1. Cheminement personnel : comment j’ai vécu le dialogue science-littérature.

De formation mathématique, j’ai cependant toujours eu le goût de l’écriture et du théâtre. Parallèlement à mes études et à ma profession ( instituteur, professeur de mathématiques en lycée, professeur d'université en informatique ), j’ai écrit poèmes et nouvelles, j’ai mis mes textes en scène et je les ai joués.
Dans mes écrits littéraires, j’ai parfois été influencé par des idées scientifiques. Dans mes écrits scientifiques, on peut trouver trace d’un style littéraire, surtout s’il s’agit de pédagogie ou de vulgarisation (exemples : [1],[2] ).
Je me suis intéressé très tôt aux activités de l’OULIPO, sur l’apport des contraintes dans l’écriture ; puis à celles d’ALAMO, sur l’utilisation de l’ordinateur dans les activités oulipiennes.
Mon unité : les langages. Le langage mathématique m’a mené à la logique, autre langage, mêlé au premier, qui m’a mené à l’informatique avec ses langages de programmation. Parallèlement je travaillais sur le langage dit naturel, et sur le langage théâtral. Il s’agit toujours de communication ! entre les hommes, entre les hommes et la machine, entre machines,.
Ces deux parallèles ont fini par se rencontrer d’une certaine manière. Mes recherches en informatique (algorithmique, graphes) ont évolué vers l’Intelligence Artificielle, en particulier le Traitement Automatique du Langage Naturel (TALN).

Membre de l’ALAMO et actuellement président, j’ai le souci de faire bénéficier ALAMO des outils du TALN.

2. Les difficultés émoustillantes du TALN.

Jusqu’où peut aller le TALN et la création littéraire assistée par ordinateur, en particulier avec ALAMO ?
Nous verrons plus loin les différents intérêts d’ALAMO, en dehors de la création assistée.
Les recherches informatiques sur le TALN ont le mérite de nous faire retomber constamment sur la subtilité du langage naturel et sa complexité ; voilà qui est passionnant et décuple l'intérêt de ces recherches : découvrir les subtilités du langage naturel, même celles auxquelles on ne pensait pas.
C’est d’ailleurs cette complexité qui donne des limites aux réalisations, limites qui sont constamment repoussées. Jusqu’où ? La suite va nous éclairer.

##########

◆ **CONSIGNES**:
[A] D'après le texte, que veut dire le sigle TALN ?
[B] Réécris le passage du texte qui commence par « Dans mes écrits littéraires, j’ai » et se termine par « machine, entre machines,. », en mettant « assez tard » à la place de « très tôt ».

◆ **DONNÉES FOURNIES**:
##########

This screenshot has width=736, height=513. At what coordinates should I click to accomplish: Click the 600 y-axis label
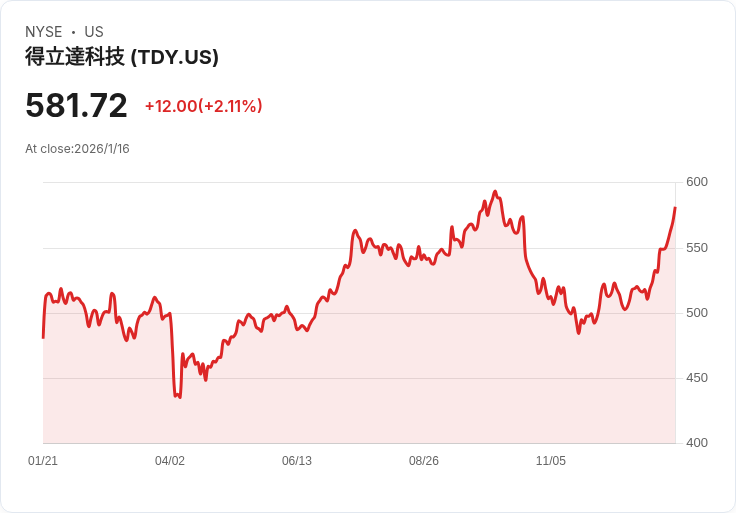pyautogui.click(x=697, y=182)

##########

◆ **RÉSULTATS**:
[A] Traitement Automatique du Langage Naturel.

[B]
Dans mes écrits littéraires, j’ai parfois été influencé par des idées scientifiques. Dans mes écrits scientifiques, on peut trouver trace d’un style littéraire, surtout s’il s’agit de pédagogie ou de vulgarisation (exemples : [1],[2] ).
Je me suis intéressé assez tard aux activités de l’OULIPO, sur l’apport des contraintes dans l’écriture ; puis à celles d’ALAMO, sur l’utilisation de l’ordinateur dans les activités oulipiennes.
Mon unité : les langages. Le langage mathématique m’a mené à la logique, autre langage, mêlé au premier, qui m’a mené à l’informatique avec ses langages de programmation. Parallèlement je travaillais sur le langage dit naturel, et sur le langage théâtral. Il s’agit toujours de communication ! entre les hommes, entre les hommes et la machine, entre machines,.